7.Clinical and genetic characteristics of young patients with myeloproliferative neoplasms
Mengyu ZHANG ; Mei BAO ; Dayu SHI ; Hongxia SHI ; Xiaoli LIU ; Na XU ; Minghui DUAN ; Junling ZHUANG ; Xin DU ; Ling QIN ; Wuhan HUI ; Rong LIANG ; Meifang WANG ; Ye CHEN ; Dongyun LI ; Wei YANG ; Gusheng TANG ; Weihua ZHANG ; Xia KUANG ; Wei SU ; Yanqiu HAN ; Limei CHEN ; Jihong XU ; Zhuogang LIU ; Jian HUANG ; Chunting ZHAO ; Hongyan TONG ; Jianda HU ; Chunyan CHEN ; Xiequn CHEN ; Zhijian XIAO ; Qian JIANG
Chinese Journal of Hematology 2023;44(3):193-201
Objectives:To investigate the clinical and genetic features of young Chinese patients with myeloproliferative neoplasms (MPN) .Methods:In this cross-sectional study, anonymous questionnaires were distributed to patients with MPN patients nationwide.
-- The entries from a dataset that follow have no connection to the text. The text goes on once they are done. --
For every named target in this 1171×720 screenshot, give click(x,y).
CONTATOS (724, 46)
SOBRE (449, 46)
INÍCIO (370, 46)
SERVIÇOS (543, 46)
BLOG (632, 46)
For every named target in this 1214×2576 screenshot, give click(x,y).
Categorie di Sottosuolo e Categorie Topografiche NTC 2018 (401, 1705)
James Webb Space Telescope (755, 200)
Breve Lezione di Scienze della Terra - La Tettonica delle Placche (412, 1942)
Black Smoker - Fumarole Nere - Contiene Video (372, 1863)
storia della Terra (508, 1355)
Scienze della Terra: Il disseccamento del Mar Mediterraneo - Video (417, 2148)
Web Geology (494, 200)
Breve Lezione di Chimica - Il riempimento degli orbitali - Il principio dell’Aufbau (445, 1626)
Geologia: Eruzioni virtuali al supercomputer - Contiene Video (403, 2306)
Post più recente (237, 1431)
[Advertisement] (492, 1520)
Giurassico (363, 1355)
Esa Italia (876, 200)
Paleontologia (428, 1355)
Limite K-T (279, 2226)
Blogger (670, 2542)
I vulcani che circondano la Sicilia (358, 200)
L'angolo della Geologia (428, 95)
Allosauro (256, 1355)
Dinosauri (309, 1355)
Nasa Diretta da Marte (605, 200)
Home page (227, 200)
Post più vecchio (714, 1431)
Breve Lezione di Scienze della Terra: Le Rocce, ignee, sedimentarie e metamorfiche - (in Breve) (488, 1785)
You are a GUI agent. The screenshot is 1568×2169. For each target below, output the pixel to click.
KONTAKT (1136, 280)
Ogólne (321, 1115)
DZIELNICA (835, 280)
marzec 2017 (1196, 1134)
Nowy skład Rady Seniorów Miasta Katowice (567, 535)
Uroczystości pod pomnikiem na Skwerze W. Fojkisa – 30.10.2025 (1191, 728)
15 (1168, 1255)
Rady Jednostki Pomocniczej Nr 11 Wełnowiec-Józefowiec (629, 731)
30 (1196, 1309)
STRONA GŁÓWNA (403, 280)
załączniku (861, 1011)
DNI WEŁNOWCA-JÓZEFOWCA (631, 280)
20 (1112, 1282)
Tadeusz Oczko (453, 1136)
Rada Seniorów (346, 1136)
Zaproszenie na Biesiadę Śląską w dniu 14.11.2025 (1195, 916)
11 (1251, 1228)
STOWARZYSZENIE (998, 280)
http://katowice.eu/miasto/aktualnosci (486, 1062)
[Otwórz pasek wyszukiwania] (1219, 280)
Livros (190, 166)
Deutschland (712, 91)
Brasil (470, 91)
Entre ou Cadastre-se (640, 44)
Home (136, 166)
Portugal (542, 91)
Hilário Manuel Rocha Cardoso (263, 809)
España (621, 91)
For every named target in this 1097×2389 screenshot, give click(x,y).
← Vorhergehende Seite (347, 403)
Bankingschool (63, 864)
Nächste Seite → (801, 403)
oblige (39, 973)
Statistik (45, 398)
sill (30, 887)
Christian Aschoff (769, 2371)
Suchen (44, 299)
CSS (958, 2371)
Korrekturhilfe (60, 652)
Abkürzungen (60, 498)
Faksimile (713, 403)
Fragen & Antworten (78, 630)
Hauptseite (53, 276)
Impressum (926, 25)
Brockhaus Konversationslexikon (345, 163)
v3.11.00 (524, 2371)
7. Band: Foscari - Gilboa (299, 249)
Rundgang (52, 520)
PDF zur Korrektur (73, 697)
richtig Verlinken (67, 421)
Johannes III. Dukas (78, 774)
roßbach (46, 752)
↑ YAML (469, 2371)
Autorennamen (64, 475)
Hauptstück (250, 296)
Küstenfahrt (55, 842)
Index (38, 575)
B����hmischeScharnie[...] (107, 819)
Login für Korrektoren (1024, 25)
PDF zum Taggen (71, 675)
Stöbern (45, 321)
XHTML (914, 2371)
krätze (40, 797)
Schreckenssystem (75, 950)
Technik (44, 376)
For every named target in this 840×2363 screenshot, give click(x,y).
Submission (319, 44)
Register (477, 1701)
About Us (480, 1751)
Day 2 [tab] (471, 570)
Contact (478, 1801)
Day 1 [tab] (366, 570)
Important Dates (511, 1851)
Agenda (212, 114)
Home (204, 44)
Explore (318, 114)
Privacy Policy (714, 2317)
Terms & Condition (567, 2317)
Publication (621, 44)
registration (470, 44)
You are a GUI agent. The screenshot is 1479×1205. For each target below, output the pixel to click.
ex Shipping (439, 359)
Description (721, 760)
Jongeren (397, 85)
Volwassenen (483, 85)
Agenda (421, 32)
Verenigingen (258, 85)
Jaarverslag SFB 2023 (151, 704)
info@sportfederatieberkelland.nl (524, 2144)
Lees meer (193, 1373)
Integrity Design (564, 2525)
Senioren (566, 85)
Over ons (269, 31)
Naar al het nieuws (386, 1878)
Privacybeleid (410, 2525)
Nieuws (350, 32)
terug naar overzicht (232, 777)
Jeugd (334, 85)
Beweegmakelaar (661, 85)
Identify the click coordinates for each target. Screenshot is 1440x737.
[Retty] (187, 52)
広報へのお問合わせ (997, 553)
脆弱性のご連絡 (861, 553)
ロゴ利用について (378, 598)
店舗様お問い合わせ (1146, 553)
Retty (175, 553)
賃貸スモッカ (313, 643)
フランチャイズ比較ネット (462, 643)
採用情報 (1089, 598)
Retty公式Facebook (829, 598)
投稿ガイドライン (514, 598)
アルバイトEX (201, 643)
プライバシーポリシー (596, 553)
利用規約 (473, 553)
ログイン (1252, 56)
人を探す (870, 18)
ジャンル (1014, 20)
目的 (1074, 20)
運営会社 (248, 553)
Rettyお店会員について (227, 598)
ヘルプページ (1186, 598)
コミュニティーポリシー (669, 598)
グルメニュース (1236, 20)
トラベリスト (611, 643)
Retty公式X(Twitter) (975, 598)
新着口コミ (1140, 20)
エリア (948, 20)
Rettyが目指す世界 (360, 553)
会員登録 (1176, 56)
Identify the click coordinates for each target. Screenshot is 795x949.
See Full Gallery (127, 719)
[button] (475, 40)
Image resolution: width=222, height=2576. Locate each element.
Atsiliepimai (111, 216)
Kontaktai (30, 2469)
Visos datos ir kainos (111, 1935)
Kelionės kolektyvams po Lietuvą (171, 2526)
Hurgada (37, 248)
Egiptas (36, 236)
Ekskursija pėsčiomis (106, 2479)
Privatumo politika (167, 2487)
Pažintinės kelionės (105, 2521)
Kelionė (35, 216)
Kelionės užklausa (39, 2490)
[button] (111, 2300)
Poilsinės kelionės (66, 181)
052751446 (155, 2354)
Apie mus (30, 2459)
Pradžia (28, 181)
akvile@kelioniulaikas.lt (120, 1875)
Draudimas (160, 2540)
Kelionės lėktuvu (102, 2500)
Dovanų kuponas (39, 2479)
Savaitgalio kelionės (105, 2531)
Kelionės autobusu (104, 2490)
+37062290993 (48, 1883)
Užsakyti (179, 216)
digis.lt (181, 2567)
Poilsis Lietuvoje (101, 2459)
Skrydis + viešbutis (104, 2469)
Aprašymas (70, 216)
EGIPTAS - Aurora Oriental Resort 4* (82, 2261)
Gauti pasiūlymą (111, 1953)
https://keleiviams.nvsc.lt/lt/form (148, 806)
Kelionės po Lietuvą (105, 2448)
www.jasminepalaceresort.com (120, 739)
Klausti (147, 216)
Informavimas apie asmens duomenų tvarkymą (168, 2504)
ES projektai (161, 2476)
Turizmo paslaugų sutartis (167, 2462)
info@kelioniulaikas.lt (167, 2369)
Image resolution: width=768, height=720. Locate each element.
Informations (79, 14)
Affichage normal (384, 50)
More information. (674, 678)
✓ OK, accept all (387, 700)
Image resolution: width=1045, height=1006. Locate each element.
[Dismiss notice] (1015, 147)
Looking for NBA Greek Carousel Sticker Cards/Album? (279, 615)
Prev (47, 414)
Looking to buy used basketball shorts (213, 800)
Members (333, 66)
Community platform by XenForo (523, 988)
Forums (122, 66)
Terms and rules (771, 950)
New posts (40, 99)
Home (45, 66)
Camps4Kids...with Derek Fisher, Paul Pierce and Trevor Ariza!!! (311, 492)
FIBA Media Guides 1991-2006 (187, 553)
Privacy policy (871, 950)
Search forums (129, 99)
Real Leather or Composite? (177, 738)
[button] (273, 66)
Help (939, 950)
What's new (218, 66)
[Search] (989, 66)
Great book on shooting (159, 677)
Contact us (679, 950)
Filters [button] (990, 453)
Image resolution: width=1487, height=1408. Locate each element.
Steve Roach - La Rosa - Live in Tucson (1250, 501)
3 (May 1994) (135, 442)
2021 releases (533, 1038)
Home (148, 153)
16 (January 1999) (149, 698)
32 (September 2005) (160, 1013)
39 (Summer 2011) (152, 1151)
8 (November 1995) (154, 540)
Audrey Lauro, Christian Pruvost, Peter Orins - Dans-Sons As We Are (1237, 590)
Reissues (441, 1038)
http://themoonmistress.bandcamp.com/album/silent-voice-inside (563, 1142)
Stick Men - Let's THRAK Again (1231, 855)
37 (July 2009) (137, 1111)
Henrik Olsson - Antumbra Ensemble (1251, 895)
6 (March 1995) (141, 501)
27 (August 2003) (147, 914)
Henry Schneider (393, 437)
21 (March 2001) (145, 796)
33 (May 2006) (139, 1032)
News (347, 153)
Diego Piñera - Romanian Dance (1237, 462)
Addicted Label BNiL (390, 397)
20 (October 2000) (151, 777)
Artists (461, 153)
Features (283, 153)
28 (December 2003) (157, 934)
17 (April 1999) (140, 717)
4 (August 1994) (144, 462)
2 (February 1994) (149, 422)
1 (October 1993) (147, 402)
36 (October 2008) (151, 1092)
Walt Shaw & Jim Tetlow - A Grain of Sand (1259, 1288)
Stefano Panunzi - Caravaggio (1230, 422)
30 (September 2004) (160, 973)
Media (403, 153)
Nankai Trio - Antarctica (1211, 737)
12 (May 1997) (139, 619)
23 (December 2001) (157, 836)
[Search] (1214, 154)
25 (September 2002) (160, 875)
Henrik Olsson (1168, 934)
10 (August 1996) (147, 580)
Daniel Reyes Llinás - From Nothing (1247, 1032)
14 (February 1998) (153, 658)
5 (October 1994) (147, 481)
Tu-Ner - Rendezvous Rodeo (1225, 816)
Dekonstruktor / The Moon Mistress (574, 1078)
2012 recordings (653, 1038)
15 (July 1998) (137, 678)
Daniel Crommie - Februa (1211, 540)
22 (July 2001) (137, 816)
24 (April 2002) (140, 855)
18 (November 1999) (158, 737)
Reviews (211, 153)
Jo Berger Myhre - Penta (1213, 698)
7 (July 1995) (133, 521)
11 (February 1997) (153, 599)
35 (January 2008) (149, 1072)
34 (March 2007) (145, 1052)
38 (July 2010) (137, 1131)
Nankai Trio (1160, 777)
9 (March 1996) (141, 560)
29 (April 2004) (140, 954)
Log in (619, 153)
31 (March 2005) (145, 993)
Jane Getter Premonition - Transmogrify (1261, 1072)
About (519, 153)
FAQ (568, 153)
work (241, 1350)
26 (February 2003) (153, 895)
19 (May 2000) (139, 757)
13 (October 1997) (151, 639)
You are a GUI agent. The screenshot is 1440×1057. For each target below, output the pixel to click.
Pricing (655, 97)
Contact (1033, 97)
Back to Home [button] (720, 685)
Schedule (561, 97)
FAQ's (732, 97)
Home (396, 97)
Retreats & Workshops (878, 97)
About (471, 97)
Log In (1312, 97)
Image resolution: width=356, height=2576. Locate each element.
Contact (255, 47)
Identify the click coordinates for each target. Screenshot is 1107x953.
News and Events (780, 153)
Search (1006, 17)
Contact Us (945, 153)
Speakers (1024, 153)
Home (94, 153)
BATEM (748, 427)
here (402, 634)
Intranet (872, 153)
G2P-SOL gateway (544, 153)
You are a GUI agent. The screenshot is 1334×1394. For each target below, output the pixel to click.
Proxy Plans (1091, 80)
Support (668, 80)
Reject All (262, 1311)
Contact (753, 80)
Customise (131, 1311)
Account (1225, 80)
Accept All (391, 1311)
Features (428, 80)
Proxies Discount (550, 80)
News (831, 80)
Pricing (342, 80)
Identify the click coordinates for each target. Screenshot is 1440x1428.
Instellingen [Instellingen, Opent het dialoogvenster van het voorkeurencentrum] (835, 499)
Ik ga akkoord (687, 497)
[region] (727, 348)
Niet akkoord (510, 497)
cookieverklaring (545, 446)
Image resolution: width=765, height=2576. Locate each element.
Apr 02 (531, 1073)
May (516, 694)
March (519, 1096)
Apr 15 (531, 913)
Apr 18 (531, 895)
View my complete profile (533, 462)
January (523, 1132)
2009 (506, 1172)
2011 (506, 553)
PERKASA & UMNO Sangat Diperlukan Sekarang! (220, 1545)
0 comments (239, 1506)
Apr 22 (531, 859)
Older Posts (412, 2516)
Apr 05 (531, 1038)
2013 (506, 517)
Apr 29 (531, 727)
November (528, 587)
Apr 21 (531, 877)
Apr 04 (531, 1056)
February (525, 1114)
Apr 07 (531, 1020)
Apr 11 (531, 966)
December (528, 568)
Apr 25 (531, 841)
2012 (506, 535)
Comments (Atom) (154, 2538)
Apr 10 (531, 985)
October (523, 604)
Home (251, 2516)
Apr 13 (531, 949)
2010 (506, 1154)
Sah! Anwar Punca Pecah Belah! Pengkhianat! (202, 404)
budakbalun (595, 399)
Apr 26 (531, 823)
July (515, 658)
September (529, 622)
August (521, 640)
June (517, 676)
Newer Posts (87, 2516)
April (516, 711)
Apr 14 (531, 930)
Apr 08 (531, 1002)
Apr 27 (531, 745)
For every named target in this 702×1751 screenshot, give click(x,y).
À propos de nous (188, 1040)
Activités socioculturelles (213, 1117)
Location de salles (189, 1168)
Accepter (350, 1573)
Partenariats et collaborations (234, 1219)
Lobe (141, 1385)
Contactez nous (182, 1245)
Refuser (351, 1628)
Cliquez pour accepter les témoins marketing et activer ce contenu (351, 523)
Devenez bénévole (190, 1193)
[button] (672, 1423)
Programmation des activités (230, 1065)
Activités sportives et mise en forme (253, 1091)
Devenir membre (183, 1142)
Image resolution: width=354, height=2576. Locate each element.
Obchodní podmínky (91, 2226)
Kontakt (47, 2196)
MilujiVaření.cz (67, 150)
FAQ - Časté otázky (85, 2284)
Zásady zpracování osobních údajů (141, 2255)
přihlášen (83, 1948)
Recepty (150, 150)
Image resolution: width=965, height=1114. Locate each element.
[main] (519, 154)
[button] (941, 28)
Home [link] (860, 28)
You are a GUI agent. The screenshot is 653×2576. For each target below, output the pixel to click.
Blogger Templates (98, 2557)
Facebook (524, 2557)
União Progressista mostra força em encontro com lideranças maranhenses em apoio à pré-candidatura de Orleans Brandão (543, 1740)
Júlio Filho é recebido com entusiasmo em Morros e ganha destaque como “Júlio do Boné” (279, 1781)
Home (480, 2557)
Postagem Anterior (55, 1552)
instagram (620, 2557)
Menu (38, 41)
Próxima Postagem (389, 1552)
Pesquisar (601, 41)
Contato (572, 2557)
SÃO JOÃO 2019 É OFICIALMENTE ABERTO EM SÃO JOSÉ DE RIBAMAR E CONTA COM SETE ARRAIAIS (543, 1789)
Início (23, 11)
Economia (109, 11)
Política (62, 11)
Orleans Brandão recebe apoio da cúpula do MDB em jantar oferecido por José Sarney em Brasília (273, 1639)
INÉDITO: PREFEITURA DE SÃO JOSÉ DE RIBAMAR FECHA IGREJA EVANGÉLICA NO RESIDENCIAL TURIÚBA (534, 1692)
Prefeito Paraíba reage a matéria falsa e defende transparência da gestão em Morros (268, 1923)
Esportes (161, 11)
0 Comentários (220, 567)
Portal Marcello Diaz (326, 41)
The respondents were divided into 3 groups based on their age at diagnosis: young (≤40 years) , middle-aged (41-60 years) , and elderly (>60 years) . We compared the clinical and genetic characteristics of three groups of MPN patients.Results:1727 assessable questionnaires were collected. There were 453 (26.2%) young respondents with MPNs, including 274 with essential thrombocythemia (ET) , 80 with polycythemia vera (PV) , and 99 with myelofibrosis. Among the young group, 178 (39.3%) were male, and the median age was 31 (18-40) years. In comparison to middle-aged and elderly respondents, young respondents with MPN were more likely to present with a higher proportion of unmarried status (all P<0.001) , a higher education level (all P<0.001) , less comorbidity (ies) , fewer medications (all P<0.001) , and low-risk stratification (all P<0.001) . Younger respondents experienced headache (ET, P<0.001; PV, P=0.007; MF, P=0.001) at diagnosis, had splenomegaly at diagnosis (PV, P<0.001) , and survey (ET, P=0.052; PV, P=0.063) . Younger respondents had fewer thrombotic events at diagnosis (ET, P<0.001; PV, P=0.011) and during the survey (ET, P<0.001; PV, P=0.003) . JAK2 mutations were found in fewer young people (ET, P<0.001; PV, P<0.001; MF, P=0.013) ; however, CALR mutations were found in more young people (ET, P<0.001; MF, P=0.015) . Furthermore, mutations in non-driver genes (ET, P=0.042; PV, P=0.043; MF, P=0.004) and high-molecular risk mutations (ET, P=0.024; PV, P=0.023; MF, P=0.001) were found in fewer young respondents. Conclusion:Compared with middle-aged and elderly patients, young patients with MPN had unique clinical and genetic characteristics.